§ **Short problem 1**:
Answer these questions about the advice column, one line each:
(a) How long has the letter writer been married?
(b) How long has the letter writer been apart from the husband?
(c) What name does the letter writer sign with?
§ **Short problem 2**: Sum up the advice column in two sentences.
§ **Short problem 3**: Quote every sentence ending in a question mark in the letter to the columnists in the advice column, from "I read your articles" through "I really need your help."

═════ Selected passage ═════

Dear Em & Lo: Should I Cheat on My Husband Who’s Abroad?

opening_up_book_cover

Dear Em & Lo,

I read your articles, and you give great advice to other readers, so maybe you can help me! My husband lives in another country; he’s in the process of coming over here, but we aren’t even sure when! We have been apart for a year already, and we’ve been married for 3 years. The thing is, there’s this other guy. I do not want a relationship with him or anything, more like a one-night stand. Or a friends+benefits type thing? Is this wrong of me? I have been good for the past 3 years but I can’t take it anymore. How would I even ask a guy for a one-night stand? If my husband doesn’t know, it doesn’t hurt him, right? Plus, we don’t have any kids together. I really need your help.

— Married Without a Man

Dear MWAM,

Wait, we’re confused: you say you read our advice columns, and yet you’re asking us if you should secretly cheat on your husband?  If you read this site, then you should already know our answer to this question: NOFUCKINGWAY!

═════ Provided data ═════

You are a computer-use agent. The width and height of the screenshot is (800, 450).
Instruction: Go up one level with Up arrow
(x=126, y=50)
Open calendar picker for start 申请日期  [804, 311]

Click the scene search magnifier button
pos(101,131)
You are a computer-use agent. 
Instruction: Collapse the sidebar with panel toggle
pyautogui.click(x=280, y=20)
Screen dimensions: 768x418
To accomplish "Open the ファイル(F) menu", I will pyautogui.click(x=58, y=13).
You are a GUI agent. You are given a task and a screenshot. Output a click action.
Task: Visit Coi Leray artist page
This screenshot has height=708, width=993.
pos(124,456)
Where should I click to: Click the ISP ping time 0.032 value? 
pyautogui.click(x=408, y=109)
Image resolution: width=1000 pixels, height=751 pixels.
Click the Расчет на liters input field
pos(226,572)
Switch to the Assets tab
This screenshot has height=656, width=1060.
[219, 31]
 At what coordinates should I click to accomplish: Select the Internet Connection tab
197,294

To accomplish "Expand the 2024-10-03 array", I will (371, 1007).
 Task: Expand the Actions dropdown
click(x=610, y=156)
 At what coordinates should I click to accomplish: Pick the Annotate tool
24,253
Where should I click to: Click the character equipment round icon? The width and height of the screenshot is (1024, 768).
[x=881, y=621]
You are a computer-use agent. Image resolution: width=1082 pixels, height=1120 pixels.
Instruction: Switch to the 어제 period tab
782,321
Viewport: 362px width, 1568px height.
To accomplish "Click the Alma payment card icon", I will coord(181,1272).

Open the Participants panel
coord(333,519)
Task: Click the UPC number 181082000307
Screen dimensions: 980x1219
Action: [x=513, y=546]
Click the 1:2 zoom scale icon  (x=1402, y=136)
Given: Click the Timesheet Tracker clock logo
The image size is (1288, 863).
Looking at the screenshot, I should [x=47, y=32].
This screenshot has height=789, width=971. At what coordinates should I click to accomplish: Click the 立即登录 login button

═════

§ **Exercise response 1**:
(a) 3 years
(b) A year
(c) Married Without a Man

§ **Exercise response 2**: A letter writer who has been apart for a year from a husband living in another country, after three years of marriage, asks whether it would be wrong to have a one-night stand or a friends-with-benefits arrangement with another man. The columnists reply that anyone who reads their columns should already know their answer, which is an emphatic no.

§ **Exercise response 3**:
- Or a friends+benefits type thing?
- Is this wrong of me?
- How would I even ask a guy for a one-night stand?
- If my husband doesn't know, it doesn't hurt him, right?